Area of a triangle from vector coordinates of vertices in 3D

Question

I have three vectors $v_1, v_2$, and $v_3$, giving the vertices of a triangle. The $z$-coordinates are the same, so the $(x,y)$-coordinates alone give the vertices of an identical triangle in the $xy$-plane. Is there a general way to find the area of this triangle given the vectors?

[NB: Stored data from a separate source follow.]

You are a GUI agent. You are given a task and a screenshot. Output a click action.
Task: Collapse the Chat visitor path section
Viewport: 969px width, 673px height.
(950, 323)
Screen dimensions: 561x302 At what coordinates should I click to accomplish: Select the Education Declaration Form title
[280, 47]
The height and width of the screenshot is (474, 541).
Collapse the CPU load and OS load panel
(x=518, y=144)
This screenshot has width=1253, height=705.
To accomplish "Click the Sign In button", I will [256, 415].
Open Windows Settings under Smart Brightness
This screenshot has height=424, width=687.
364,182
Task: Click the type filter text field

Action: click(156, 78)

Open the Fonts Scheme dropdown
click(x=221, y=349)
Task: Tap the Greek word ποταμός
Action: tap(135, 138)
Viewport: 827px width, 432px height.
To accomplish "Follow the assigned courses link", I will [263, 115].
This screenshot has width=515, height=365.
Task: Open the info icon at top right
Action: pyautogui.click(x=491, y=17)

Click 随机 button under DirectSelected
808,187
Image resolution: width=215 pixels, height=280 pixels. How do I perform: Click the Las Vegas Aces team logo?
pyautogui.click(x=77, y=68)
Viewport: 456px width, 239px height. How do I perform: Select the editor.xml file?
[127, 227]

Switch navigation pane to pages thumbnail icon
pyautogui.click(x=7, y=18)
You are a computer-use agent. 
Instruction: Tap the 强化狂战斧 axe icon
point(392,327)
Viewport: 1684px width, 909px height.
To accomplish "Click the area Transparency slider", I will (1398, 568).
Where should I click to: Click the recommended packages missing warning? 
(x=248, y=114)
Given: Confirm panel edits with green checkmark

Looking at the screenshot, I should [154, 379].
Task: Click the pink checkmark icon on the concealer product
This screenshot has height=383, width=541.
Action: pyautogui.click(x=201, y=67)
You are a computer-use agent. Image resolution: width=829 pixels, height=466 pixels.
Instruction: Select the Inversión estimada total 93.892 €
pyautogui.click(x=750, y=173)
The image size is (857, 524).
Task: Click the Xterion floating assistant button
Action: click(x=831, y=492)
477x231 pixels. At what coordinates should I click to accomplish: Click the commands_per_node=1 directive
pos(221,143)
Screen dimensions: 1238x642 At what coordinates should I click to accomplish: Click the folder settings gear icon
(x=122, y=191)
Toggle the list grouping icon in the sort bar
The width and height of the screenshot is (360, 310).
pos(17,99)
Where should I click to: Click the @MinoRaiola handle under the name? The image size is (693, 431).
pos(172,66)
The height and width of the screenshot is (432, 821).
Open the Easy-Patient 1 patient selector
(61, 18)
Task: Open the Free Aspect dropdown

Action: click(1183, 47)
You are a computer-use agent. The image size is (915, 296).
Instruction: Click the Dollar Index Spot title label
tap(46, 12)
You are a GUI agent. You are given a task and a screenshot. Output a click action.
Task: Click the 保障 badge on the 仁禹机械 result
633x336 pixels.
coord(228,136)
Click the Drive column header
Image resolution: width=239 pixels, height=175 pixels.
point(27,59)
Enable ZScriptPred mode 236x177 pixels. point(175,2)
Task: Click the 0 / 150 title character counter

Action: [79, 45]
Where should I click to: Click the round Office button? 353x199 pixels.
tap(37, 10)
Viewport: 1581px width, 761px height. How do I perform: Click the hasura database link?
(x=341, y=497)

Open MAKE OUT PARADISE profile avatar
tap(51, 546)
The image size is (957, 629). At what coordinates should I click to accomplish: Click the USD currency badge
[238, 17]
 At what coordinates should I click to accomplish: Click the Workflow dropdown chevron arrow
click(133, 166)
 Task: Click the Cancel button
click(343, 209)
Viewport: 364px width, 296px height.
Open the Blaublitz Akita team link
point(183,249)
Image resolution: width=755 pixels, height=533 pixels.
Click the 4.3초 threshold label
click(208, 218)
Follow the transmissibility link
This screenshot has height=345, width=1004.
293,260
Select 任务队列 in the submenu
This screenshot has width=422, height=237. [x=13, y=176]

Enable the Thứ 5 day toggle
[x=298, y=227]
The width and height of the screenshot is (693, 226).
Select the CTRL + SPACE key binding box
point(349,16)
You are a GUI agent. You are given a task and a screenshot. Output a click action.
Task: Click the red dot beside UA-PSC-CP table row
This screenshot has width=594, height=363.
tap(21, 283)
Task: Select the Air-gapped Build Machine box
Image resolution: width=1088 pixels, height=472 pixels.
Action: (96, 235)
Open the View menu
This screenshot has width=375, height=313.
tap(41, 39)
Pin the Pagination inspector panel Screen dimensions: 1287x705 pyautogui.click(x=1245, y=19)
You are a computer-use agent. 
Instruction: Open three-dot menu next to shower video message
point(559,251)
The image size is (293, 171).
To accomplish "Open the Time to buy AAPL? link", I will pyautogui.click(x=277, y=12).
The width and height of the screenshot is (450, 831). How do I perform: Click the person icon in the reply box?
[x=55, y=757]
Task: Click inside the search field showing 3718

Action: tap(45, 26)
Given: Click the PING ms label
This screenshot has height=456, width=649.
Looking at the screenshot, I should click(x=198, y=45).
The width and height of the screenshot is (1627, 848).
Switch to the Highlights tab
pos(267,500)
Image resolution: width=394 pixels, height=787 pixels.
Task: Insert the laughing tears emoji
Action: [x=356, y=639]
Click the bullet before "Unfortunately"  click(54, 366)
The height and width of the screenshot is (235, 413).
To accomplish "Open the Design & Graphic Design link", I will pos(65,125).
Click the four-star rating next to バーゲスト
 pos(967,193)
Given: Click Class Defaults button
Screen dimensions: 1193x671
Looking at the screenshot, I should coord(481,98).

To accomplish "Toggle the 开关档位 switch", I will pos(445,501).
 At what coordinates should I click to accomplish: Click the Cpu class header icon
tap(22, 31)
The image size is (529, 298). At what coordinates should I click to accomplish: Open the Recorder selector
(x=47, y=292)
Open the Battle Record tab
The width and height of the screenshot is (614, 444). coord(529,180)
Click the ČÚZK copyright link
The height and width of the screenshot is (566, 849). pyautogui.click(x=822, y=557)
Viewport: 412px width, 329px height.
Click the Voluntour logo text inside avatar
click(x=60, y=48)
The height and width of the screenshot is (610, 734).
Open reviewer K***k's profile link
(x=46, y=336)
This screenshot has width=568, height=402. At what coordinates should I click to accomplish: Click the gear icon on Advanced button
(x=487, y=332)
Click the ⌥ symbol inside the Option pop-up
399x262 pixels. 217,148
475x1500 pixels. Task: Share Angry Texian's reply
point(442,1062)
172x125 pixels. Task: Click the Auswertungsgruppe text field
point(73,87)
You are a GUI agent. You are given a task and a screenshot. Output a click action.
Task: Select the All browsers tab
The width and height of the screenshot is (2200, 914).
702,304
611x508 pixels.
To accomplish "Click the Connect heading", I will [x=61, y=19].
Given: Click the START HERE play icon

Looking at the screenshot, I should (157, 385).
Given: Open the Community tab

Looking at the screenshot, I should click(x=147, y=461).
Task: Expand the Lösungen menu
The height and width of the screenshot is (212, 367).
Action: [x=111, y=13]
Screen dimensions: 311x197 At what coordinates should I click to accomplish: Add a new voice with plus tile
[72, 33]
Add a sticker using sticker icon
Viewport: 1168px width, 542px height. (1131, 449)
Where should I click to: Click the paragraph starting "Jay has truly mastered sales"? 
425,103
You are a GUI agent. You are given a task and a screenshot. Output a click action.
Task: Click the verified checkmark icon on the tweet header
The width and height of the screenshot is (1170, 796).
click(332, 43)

$$ v_1 = (v_{x1}, v_{y1}, v_{z1}) \\ v_2 = (v_{x2}, v_{y2}, v_{z2}) \\ v_3 = (v_{x3}, v_{y3}, v_{z3}) $$

?

Answer 1

\begin{align*} \Delta &= \frac{1}{2}|(\mathbf{v}_{1}-\mathbf{v}_{3}) \times (\mathbf{v}_{2}-\mathbf{v}_{3})| \\ &= \frac{1}{2} |\mathbf{v}_{1} \times \mathbf{v}_{2}+ \mathbf{v}_{2} \times \mathbf{v}_{3}+ \mathbf{v}_{3} \times \mathbf{v}_{1}| \end{align*}

Answer 2

Hint: As per your assumption, if you consider the triangle to lay entirely in 2D, and the vectors represent coordinates of each vertex, then see this reference (has animation too): Area of triangle in 2D.

For a vector form, see: Triangle-Area-2d-VectorForm.

Answer 3

Its just $1/2 a\times b$ ie cross product. Where a represents vector from $v_2$ to $v_3$ and b represents vector from $v_2$ to $v_1$ so its vector area $A=1/2(v_2-v_3)\times (v_2-v_1)$ and its area in units is just the |..| of vector area.

Answer 4

If $a$ and $b$ are the vectors for two sides then you can reduce the above answers to $\dfrac{1}{2} \sqrt{|a|^2|b|^2 - (a\cdot b)^2}$ with the advantage that it works in any dimension.